What this task involves
Once the line with "[Follow ABI UK on LinkedIn] (607, 2395)" is reached, output it and every line after it, exactly, through the end of the records below. Pictures are skipped.

Collected data entries
========================================================================

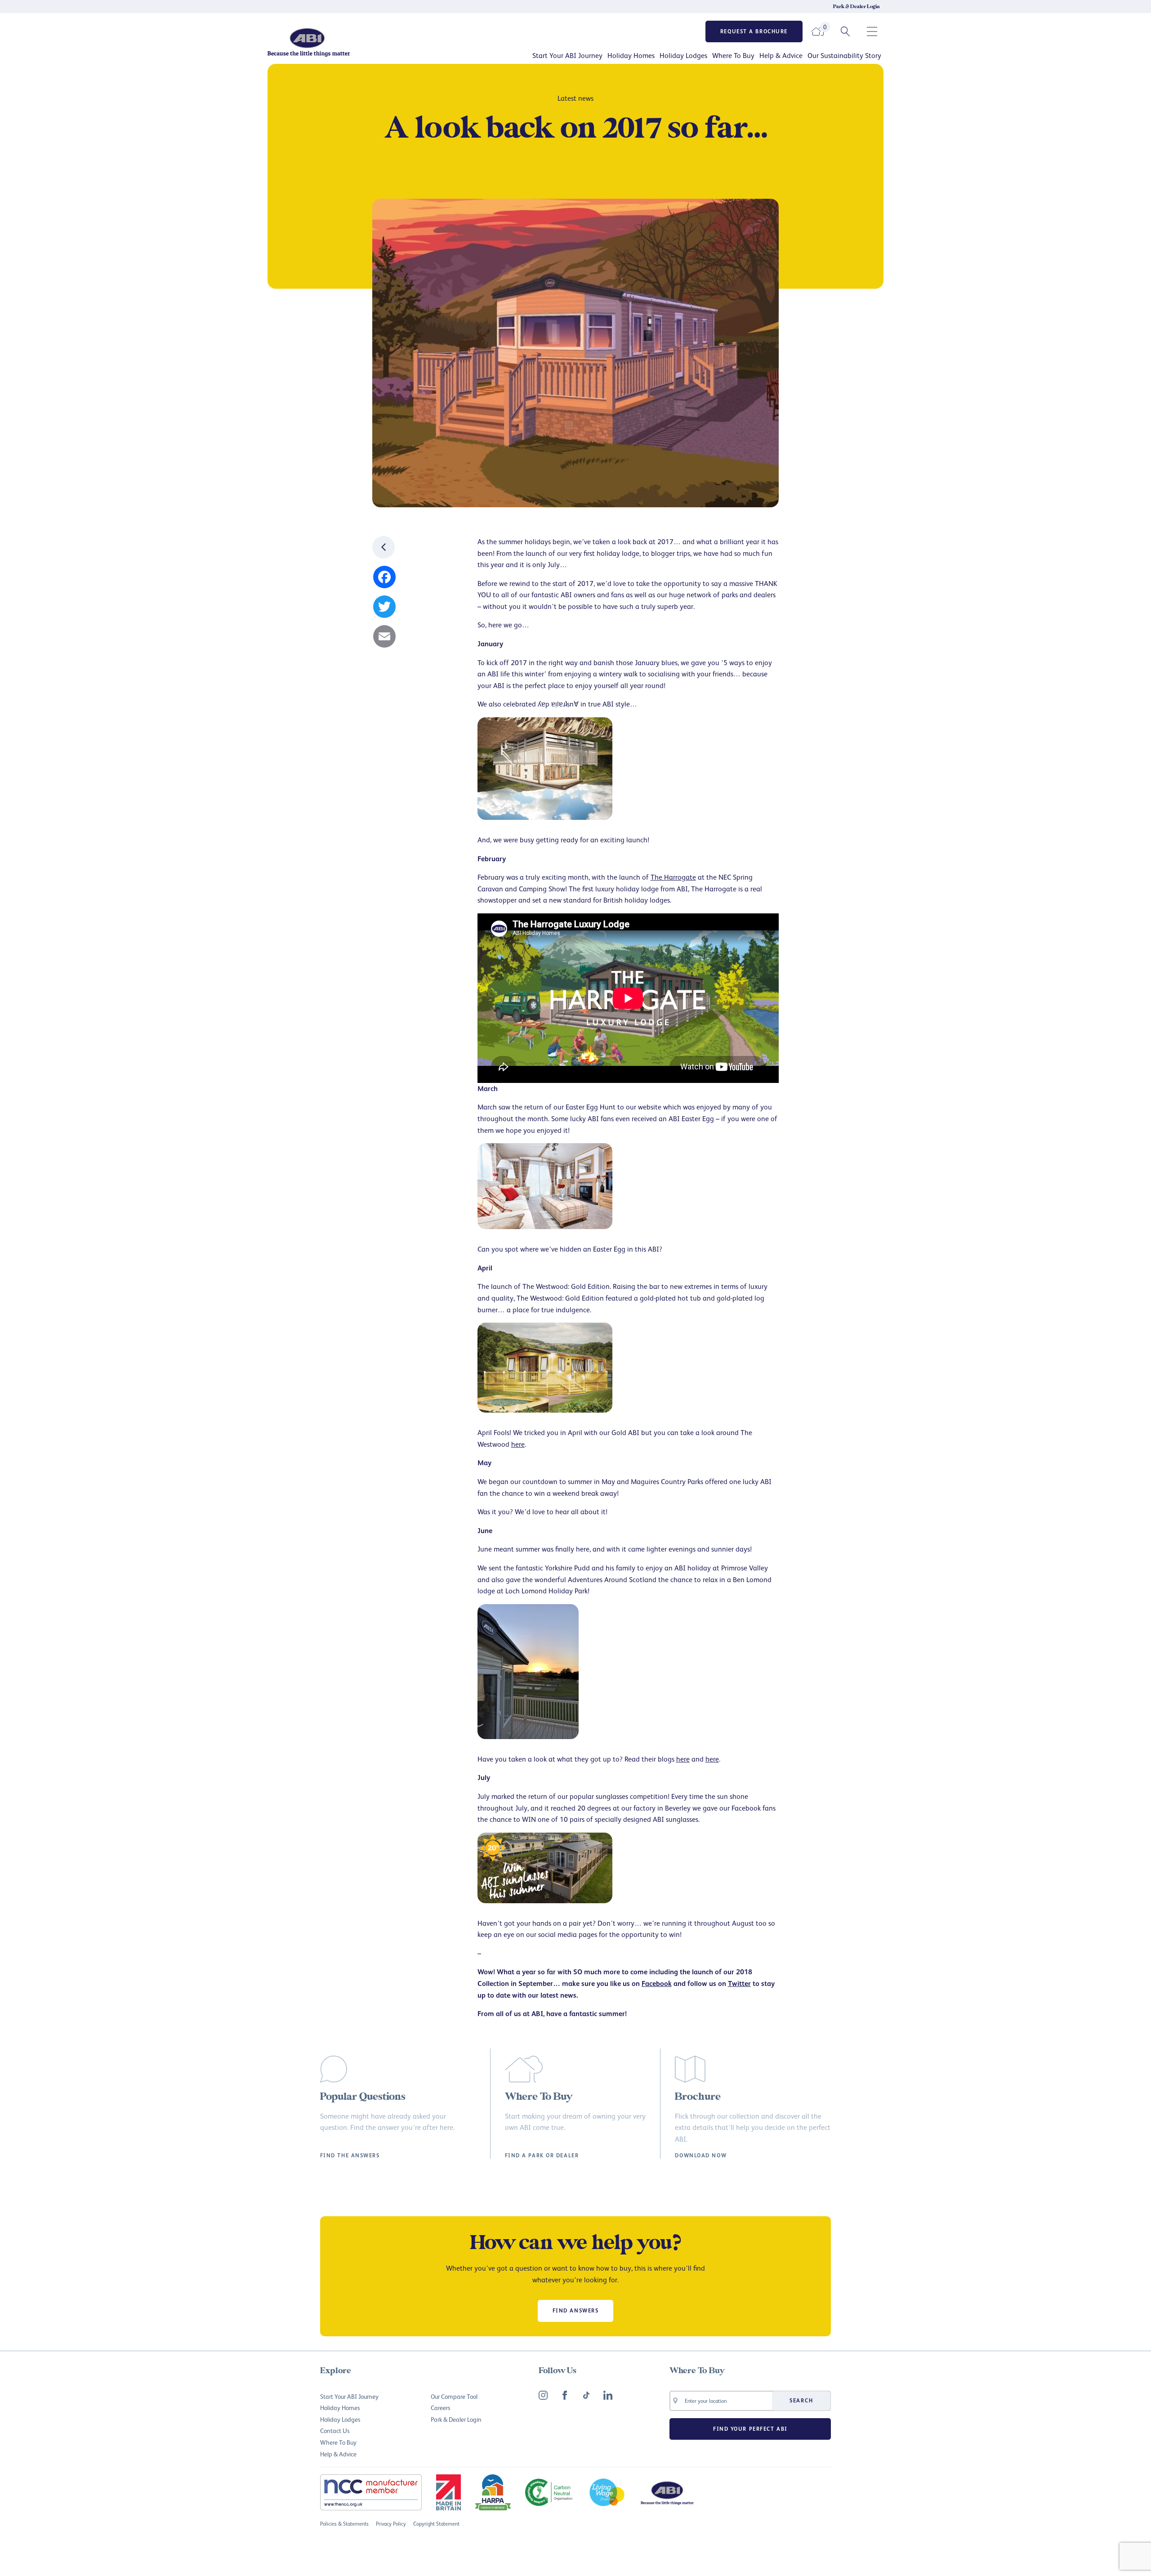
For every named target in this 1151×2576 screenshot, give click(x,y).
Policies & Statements (344, 2523)
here (518, 1444)
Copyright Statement (436, 2523)
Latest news (575, 98)
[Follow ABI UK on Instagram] (543, 2395)
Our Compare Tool (454, 2396)
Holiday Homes (631, 55)
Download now (701, 2155)
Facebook (657, 1983)
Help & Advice (781, 55)
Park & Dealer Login (856, 7)
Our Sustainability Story (844, 55)
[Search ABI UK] (845, 31)
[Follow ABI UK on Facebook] (564, 2395)
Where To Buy (733, 55)
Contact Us (334, 2430)
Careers (440, 2407)
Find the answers (350, 2155)
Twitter (739, 1983)
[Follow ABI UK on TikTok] (586, 2395)
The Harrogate (673, 876)
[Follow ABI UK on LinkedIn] (607, 2395)
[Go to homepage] (339, 42)
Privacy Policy (391, 2523)
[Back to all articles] (383, 547)
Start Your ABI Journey (567, 55)
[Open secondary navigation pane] (872, 31)
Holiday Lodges (683, 55)
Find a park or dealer (542, 2155)
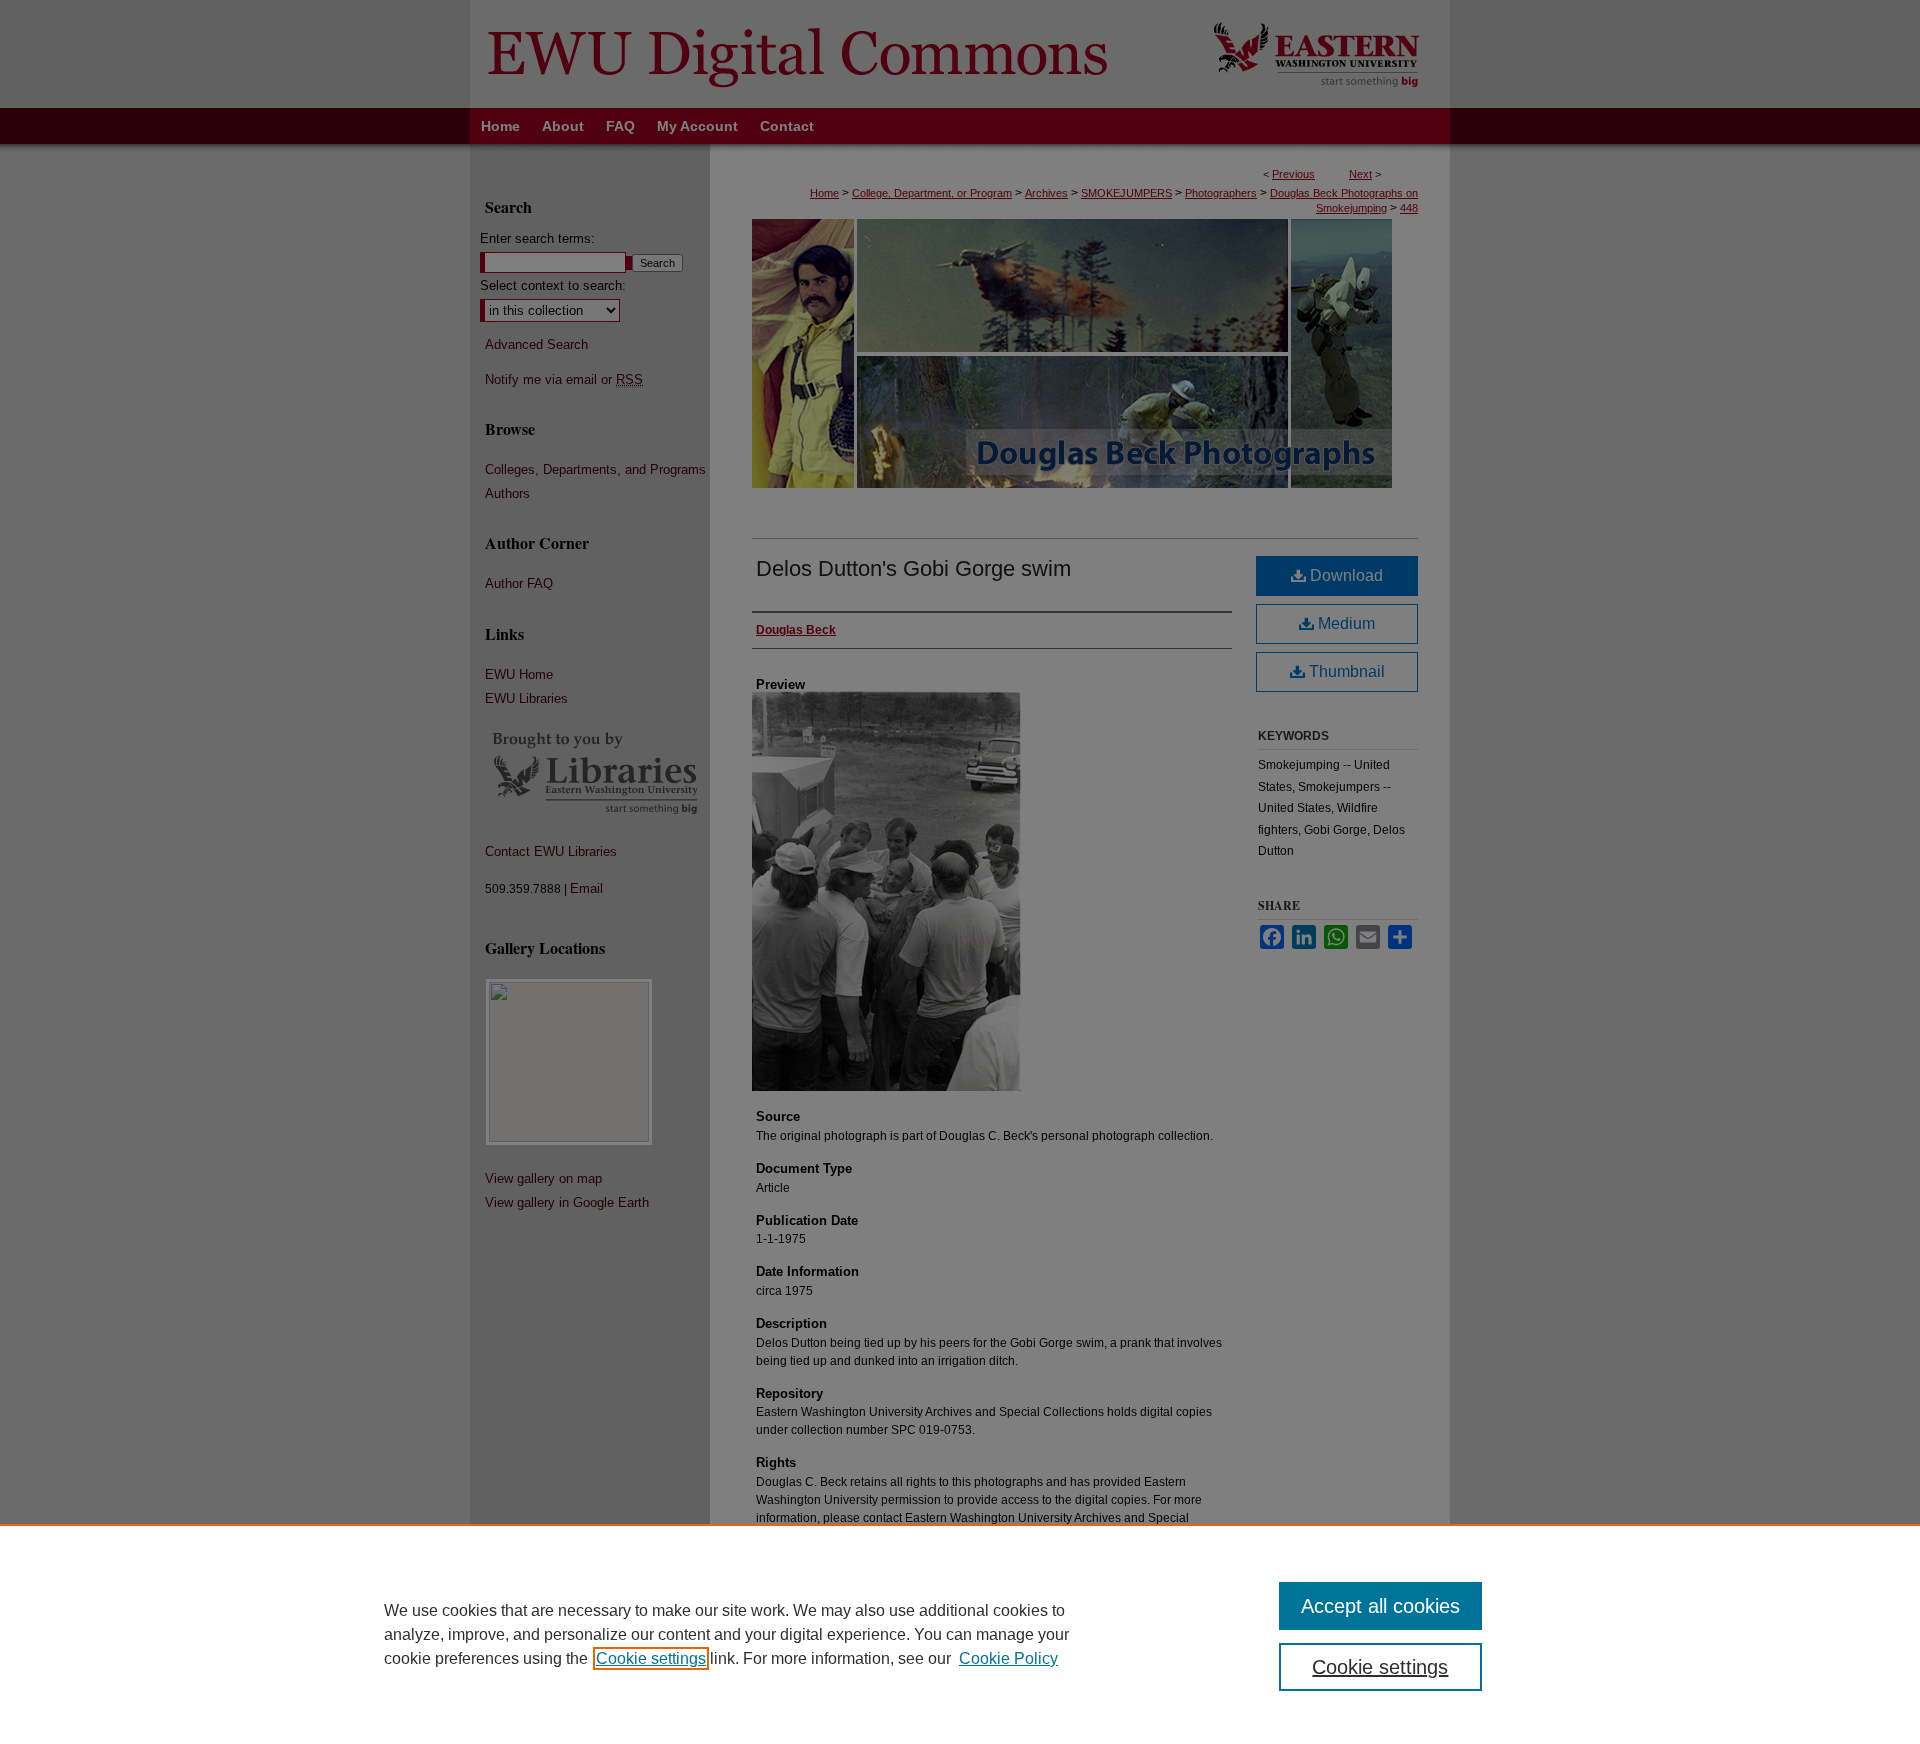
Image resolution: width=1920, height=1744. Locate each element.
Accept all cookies (1380, 1606)
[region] (960, 1634)
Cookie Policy (1008, 1658)
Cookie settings (651, 1658)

========================================================================

Task solution
[Follow ABI UK on LinkedIn] (607, 2395)
[Go to homepage] (339, 42)
Privacy Policy (391, 2523)
[Back to all articles] (383, 547)
Start Your ABI Journey (567, 55)
[Open secondary navigation pane] (872, 31)
Holiday Lodges (683, 55)
Find a park or dealer (542, 2155)
Image resolution: width=1920, height=1744. Locate each element.
Accept all cookies (1380, 1606)
[region] (960, 1634)
Cookie Policy (1008, 1658)
Cookie settings (651, 1658)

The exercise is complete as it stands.